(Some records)
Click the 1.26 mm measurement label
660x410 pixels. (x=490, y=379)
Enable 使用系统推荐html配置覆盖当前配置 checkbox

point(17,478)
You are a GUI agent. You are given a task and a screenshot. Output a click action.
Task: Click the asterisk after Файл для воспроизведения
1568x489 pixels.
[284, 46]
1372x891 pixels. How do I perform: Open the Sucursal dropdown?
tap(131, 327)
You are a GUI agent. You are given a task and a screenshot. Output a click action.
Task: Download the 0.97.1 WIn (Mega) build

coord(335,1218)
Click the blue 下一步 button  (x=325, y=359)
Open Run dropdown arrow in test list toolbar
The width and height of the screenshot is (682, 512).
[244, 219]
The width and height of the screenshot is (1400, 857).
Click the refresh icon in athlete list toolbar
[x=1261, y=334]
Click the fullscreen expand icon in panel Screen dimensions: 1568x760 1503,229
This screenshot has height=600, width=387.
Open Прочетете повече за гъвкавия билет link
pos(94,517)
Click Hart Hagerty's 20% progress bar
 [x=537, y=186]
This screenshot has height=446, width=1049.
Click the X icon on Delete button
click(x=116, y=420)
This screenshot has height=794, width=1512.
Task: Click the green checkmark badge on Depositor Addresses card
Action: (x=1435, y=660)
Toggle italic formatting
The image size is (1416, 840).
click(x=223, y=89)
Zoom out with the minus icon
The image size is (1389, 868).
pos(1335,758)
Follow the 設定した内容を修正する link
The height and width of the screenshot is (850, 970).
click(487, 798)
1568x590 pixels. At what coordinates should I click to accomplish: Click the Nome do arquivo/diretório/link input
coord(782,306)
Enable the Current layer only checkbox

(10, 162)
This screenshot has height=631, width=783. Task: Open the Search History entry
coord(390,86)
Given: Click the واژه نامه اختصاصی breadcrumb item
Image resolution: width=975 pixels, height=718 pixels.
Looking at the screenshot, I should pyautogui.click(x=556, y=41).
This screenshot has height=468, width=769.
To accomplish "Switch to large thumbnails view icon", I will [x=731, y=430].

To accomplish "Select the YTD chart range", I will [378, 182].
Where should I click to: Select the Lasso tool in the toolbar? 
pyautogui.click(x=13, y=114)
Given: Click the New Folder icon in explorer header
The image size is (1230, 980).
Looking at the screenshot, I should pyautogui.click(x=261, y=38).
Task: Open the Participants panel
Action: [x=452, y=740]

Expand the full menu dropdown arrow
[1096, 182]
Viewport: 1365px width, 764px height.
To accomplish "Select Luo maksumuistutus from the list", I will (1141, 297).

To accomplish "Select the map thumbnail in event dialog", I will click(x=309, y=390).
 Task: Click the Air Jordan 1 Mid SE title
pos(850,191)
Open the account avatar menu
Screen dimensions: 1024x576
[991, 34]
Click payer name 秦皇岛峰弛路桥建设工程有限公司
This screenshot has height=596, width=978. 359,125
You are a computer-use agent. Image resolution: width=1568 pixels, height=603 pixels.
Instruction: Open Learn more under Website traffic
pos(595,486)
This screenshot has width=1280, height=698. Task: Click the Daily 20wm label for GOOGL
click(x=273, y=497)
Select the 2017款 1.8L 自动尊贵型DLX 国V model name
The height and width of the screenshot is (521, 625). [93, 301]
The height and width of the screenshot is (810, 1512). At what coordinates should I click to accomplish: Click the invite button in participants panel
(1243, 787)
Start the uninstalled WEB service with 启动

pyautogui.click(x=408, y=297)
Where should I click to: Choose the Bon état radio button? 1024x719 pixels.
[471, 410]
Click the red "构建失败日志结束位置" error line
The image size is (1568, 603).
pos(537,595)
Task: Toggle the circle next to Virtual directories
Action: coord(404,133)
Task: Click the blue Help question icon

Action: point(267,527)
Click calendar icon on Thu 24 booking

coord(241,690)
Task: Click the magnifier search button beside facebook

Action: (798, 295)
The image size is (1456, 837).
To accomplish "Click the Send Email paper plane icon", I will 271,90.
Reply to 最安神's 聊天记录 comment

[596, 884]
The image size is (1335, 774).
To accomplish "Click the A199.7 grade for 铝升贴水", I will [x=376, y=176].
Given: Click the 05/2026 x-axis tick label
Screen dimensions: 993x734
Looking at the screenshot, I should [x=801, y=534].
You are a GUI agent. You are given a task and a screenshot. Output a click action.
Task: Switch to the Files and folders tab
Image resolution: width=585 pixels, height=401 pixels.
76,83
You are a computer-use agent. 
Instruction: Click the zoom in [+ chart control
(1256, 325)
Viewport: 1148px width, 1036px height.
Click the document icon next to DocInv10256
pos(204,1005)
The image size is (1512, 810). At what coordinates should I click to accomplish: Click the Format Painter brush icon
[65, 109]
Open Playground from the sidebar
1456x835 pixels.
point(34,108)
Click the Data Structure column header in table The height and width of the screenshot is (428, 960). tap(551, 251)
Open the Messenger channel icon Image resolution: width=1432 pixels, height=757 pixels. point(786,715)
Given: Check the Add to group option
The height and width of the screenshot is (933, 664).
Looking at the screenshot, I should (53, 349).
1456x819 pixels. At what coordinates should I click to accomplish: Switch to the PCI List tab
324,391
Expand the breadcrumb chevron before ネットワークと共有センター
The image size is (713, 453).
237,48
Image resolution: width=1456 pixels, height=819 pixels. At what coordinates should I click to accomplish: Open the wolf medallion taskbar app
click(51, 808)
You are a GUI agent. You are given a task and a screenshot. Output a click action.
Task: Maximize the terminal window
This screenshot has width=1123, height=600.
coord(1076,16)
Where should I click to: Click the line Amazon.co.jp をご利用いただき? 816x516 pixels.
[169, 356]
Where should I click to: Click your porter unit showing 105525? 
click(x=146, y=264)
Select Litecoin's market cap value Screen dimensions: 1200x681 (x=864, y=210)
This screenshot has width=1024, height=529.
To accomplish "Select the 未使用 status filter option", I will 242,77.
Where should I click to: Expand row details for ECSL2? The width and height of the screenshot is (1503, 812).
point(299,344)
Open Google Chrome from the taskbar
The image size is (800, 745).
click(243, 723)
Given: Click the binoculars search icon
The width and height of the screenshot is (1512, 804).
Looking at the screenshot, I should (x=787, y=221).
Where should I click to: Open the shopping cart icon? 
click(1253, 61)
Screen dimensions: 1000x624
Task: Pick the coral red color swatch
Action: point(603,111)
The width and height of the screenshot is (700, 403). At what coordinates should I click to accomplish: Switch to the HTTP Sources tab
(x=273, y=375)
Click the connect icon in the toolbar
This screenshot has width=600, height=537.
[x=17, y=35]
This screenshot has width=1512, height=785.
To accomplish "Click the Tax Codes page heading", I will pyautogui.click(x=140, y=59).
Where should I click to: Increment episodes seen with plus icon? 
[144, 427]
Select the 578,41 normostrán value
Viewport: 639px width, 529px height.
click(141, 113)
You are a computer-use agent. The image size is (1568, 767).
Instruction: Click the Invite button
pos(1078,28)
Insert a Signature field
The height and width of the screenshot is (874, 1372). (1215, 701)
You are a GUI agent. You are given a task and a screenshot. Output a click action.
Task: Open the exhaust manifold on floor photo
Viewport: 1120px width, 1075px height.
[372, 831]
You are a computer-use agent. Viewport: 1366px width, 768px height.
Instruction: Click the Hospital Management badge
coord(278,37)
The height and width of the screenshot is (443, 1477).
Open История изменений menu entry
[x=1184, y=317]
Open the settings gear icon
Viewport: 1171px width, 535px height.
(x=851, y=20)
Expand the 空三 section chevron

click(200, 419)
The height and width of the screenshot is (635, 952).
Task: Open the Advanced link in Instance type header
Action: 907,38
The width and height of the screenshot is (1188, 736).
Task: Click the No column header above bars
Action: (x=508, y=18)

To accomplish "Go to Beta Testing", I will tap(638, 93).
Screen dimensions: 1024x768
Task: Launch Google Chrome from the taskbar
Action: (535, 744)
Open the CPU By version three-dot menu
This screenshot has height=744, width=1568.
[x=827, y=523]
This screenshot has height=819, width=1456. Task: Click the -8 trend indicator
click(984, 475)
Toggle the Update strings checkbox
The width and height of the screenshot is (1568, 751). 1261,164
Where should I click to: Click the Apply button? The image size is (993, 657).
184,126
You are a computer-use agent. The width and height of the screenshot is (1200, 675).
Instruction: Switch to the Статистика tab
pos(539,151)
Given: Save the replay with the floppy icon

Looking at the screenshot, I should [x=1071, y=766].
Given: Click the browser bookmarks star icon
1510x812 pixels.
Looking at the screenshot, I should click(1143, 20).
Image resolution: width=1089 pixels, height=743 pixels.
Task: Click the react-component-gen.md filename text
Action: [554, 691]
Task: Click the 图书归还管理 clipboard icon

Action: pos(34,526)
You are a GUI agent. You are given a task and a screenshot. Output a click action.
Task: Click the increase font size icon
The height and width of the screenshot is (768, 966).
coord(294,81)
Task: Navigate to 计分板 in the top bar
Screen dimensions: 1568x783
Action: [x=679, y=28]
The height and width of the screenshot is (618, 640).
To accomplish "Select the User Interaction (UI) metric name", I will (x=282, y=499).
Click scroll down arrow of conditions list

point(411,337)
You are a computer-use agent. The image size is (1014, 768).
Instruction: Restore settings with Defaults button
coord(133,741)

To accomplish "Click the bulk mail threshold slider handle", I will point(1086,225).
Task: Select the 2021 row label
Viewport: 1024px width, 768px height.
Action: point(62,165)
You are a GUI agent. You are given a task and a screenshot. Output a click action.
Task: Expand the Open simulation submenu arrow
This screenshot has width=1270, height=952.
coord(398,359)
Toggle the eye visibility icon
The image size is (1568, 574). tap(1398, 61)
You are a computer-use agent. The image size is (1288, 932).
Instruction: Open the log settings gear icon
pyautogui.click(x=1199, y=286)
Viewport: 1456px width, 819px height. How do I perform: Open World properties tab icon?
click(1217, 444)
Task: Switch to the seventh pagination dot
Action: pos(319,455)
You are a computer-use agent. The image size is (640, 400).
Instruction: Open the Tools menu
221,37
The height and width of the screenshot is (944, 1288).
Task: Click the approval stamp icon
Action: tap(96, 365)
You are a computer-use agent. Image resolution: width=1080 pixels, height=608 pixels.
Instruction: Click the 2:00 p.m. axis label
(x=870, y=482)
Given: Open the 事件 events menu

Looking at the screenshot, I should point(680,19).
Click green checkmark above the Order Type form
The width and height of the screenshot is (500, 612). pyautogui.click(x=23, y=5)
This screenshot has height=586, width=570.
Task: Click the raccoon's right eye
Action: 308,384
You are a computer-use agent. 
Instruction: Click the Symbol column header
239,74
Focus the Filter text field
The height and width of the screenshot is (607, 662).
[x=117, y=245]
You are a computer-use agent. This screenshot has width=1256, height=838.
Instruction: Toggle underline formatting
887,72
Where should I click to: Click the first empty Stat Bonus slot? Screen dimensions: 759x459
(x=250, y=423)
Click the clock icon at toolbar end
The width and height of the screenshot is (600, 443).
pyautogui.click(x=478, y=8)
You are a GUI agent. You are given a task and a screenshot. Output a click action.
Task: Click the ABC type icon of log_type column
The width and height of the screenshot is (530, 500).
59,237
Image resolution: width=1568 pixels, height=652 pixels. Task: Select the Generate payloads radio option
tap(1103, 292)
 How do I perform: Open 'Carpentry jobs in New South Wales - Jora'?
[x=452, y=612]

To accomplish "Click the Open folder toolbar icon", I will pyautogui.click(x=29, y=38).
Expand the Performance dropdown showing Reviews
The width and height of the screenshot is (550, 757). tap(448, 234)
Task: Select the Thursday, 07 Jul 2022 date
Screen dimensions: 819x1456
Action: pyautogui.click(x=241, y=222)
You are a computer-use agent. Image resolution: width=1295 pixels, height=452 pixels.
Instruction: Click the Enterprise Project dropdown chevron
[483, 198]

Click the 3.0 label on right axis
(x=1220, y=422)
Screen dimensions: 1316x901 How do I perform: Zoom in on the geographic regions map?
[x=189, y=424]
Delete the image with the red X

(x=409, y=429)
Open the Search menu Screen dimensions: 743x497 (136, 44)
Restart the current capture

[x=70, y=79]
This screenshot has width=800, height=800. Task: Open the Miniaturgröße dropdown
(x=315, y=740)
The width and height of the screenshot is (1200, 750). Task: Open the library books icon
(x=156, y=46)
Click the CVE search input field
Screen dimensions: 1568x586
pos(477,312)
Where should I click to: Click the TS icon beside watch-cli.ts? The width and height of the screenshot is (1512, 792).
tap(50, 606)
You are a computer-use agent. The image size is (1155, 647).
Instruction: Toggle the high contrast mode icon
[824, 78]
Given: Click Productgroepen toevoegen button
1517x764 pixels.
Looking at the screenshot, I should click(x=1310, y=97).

_YOUR INSTRUCTIONS_
Copy the records above verbatim, from the line with "Click the connect icon in the toolbar" to the line with "will pyautogui.click(x=140, y=59).".

_RESULT_
Click the connect icon in the toolbar
This screenshot has width=600, height=537.
[x=17, y=35]
This screenshot has width=1512, height=785.
To accomplish "Click the Tax Codes page heading", I will pyautogui.click(x=140, y=59).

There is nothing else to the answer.